他小心地收着牙齿,粉嫩的嘴唇裹着兴奋起来的阴茎,那东西太大,他实在吞不进去,只能一面吸吮,一面不时伸舌自下而上舔弄,双手讨好着沉甸甸的阴囊,使劲浑身解数侍弄着男人的阴茎。
虞生宁满意地叹息一声,手里的烟燃了小半截,他又深深吸了一口,吐出来的烟雾呼在江怿头顶,那里有一个小小的发旋,江怿颤抖了一下,忙含得更深,忍不住干呕也不敢吐出来一点。一支烟燃尽,虞生宁又点了一根,他毫不留情地按下江怿的头,江怿无助地从喉咙里发出一阵闷哼,却顺着他的力道含得更深了些,喉咙间几乎被顶出了形状,他被噎地几乎窒息,男人的手却毫不温柔,江怿无暇顾及其他,只收缩着喉咙讨好男人,将自己完全当成了男人发泄的工具。

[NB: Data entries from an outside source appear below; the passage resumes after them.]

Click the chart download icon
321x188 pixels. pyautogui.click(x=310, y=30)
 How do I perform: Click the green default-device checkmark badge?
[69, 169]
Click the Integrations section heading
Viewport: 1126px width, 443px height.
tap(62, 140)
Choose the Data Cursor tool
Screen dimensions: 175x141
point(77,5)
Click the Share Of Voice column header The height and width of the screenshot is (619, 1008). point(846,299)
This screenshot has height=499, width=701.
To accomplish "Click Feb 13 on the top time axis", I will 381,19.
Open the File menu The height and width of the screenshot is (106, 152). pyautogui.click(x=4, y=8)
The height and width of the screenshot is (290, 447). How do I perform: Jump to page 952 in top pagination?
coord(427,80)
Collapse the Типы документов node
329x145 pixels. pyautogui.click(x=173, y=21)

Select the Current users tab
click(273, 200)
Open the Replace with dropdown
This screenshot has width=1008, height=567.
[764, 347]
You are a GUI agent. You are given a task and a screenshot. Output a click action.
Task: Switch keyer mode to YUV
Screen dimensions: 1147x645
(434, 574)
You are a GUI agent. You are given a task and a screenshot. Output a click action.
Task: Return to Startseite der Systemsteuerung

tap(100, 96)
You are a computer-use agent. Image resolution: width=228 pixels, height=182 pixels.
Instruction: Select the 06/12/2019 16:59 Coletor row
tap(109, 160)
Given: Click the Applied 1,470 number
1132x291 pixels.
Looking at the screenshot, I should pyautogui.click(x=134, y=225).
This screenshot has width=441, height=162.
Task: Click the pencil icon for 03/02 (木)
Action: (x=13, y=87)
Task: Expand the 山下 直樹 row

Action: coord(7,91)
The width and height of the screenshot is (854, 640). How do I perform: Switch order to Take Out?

不知道虞生宁点了几只烟,江怿已经神志不清,喉喉咙里无力地干呕反动,男人更加兴奋,抓着江怿的头发晃动,腰间也开始无情的挺得更深。
“呜呜,呜!”江怿被噎得几乎要晕厥过去,鼻尖完全埋在男人身下的毛发里,呼吸间全是男人身上的情欲味道,不知不觉间,他的阴茎已经挺立起来,身后已经被插成红肿的小洞开始难耐地张合,方才射进去的精液流了出来,更加淫荡。
虞生宁自然注意到了,他一面快速地动作,终于深深挺进江怿喉咙深处射了出来。
“吞下去,一滴不许吐出来。”
虞生宁再次靠在床头,点起烟盒里最后一支烟,命令道。
“咳咳,咳。”江怿捂住自己嘴巴闷咳,眼泪大滴落了下来,半天才平复一点,“是,先生。”
虞生宁勾了勾手指,江怿往前爬了一点,男人伸手挑了挑他翘起来的阴茎,低低笑了一声。
江怿屈辱地低下头,痛苦地闭上了眼。虞生宁却被他的逃避激怒了一样,毫无预兆的将手里的烟摁在江怿身上,江怿顿时痛得大叫一声,倒在床上,痛苦地蜷成一团。
“疼吗?”虞生宁俯下身,居高临下地看着泪流满面的江怿,他锁骨之下被烟灼伤出血,泛着残忍的暧昧和淫荡。